(Pointing material for screenshots and pages)
#####

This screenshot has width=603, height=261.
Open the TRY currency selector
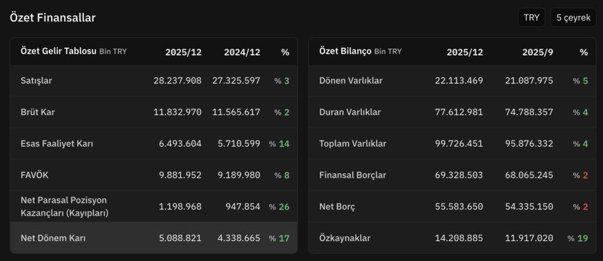click(532, 18)
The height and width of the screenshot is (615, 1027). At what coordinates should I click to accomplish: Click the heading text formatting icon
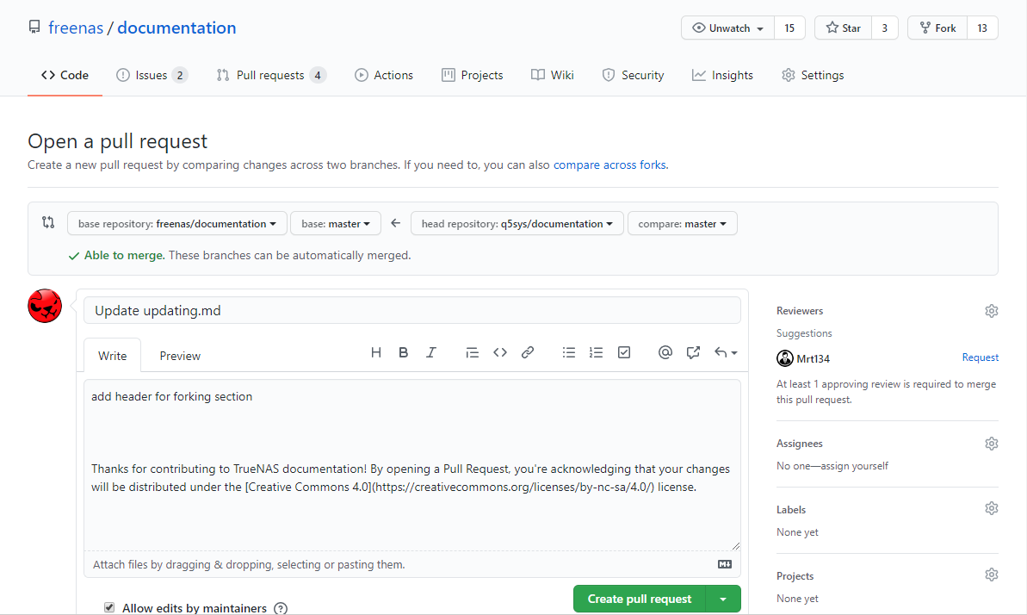coord(375,352)
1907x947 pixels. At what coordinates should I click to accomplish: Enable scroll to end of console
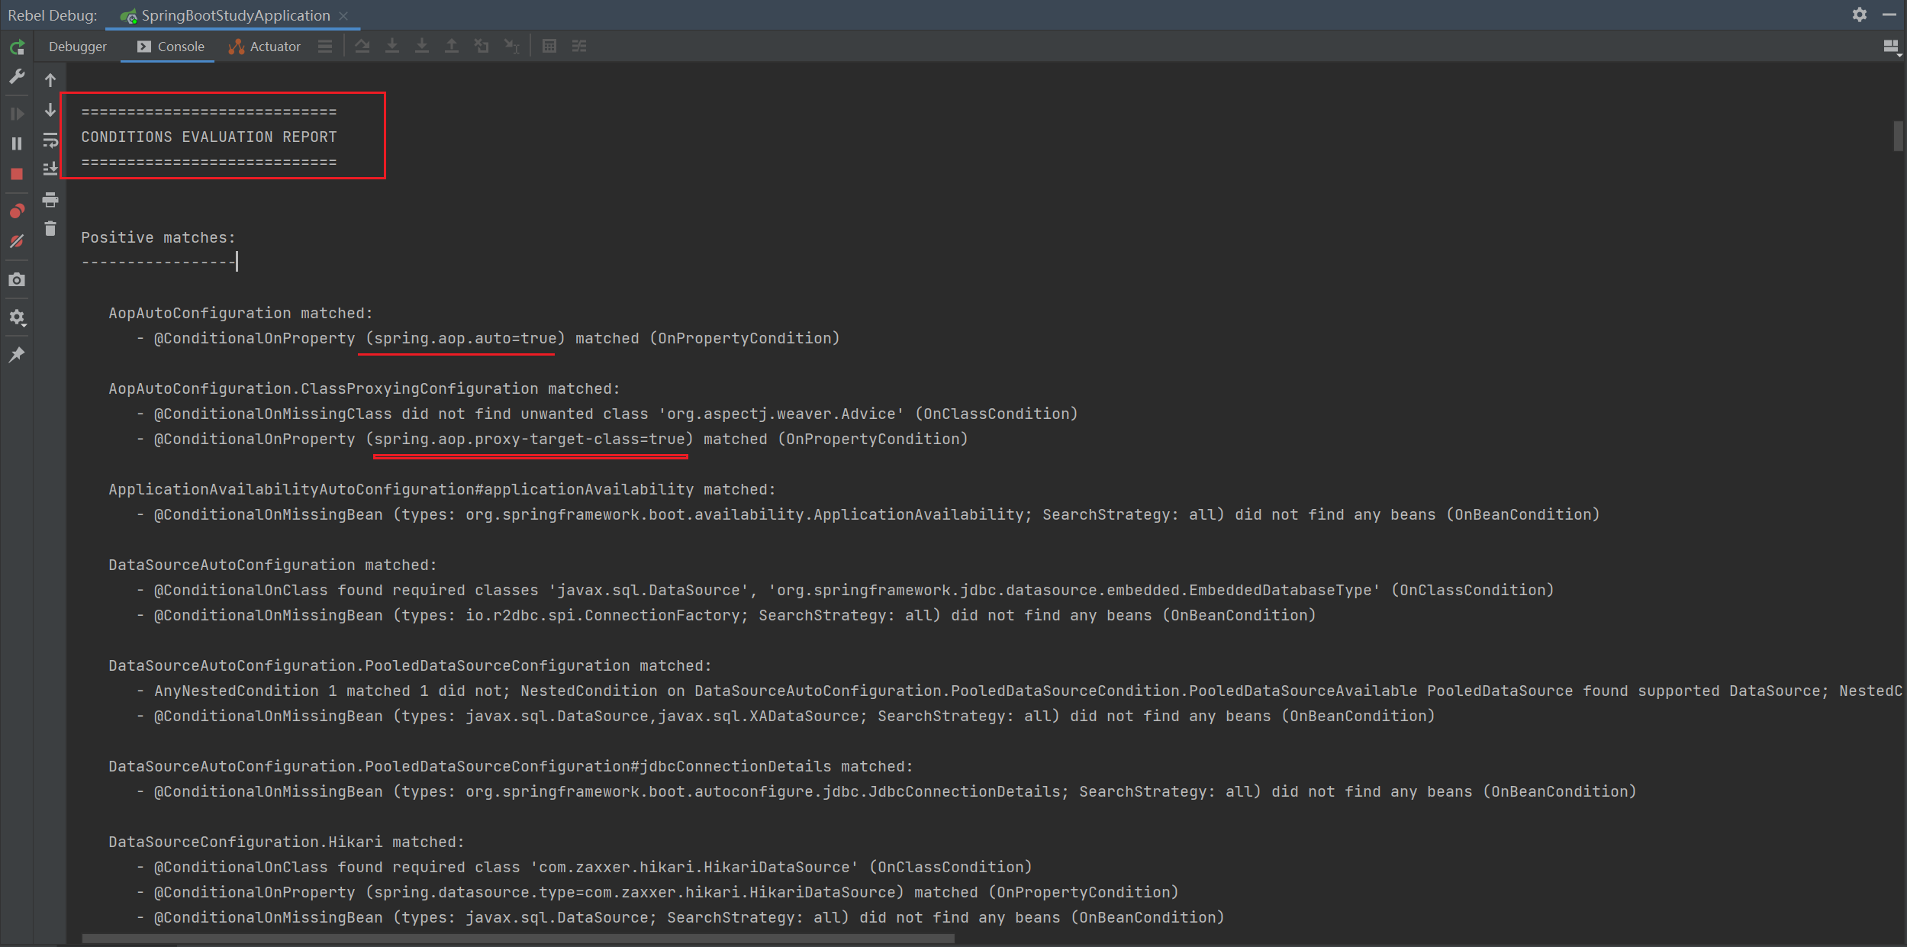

#####

Short exercise
Reproduce every line of the material above word for word, leaving out the pictures.

Worked answer
This screenshot has width=603, height=261.
Open the TRY currency selector
click(532, 18)
The height and width of the screenshot is (615, 1027). At what coordinates should I click to accomplish: Click the heading text formatting icon
coord(375,352)
1907x947 pixels. At what coordinates should I click to accomplish: Enable scroll to end of console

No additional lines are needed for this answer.